*Exercise prompt:*
Below are several records. Retype exactly those lines running from the one with "Click the 球员 column header" through the one with "Task: Click the Chest/Poitrine column header", end lines included, and no others.

*Data extracts:*
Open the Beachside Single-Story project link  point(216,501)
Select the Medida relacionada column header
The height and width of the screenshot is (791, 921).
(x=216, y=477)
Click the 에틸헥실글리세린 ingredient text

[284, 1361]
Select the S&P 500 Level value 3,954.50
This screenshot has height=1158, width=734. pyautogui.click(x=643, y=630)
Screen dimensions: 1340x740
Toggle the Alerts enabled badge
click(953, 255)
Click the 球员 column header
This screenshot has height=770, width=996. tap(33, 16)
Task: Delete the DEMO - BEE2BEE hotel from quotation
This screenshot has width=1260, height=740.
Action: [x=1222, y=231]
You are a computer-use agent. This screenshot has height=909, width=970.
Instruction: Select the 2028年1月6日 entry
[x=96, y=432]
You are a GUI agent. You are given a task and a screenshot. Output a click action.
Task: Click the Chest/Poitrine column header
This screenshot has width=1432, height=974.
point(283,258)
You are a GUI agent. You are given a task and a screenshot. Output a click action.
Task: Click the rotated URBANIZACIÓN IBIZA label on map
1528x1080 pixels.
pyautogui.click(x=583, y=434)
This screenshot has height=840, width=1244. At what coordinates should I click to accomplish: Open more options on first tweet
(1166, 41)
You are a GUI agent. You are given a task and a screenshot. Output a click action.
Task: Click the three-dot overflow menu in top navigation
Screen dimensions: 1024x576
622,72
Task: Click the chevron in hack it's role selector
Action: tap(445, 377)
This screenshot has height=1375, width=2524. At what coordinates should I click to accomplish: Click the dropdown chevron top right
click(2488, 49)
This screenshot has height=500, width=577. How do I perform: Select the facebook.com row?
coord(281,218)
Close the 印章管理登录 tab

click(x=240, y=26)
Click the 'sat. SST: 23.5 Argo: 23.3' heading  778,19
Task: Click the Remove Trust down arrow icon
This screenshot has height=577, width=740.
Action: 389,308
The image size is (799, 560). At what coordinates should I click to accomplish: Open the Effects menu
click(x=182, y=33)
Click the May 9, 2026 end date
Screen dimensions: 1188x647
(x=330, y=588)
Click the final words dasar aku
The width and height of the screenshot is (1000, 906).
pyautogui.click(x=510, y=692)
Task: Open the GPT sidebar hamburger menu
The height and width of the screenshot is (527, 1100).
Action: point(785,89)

*Answer space:*
Click the 球员 column header
This screenshot has height=770, width=996. tap(33, 16)
Task: Delete the DEMO - BEE2BEE hotel from quotation
This screenshot has width=1260, height=740.
Action: [x=1222, y=231]
You are a computer-use agent. This screenshot has height=909, width=970.
Instruction: Select the 2028年1月6日 entry
[x=96, y=432]
You are a GUI agent. You are given a task and a screenshot. Output a click action.
Task: Click the Chest/Poitrine column header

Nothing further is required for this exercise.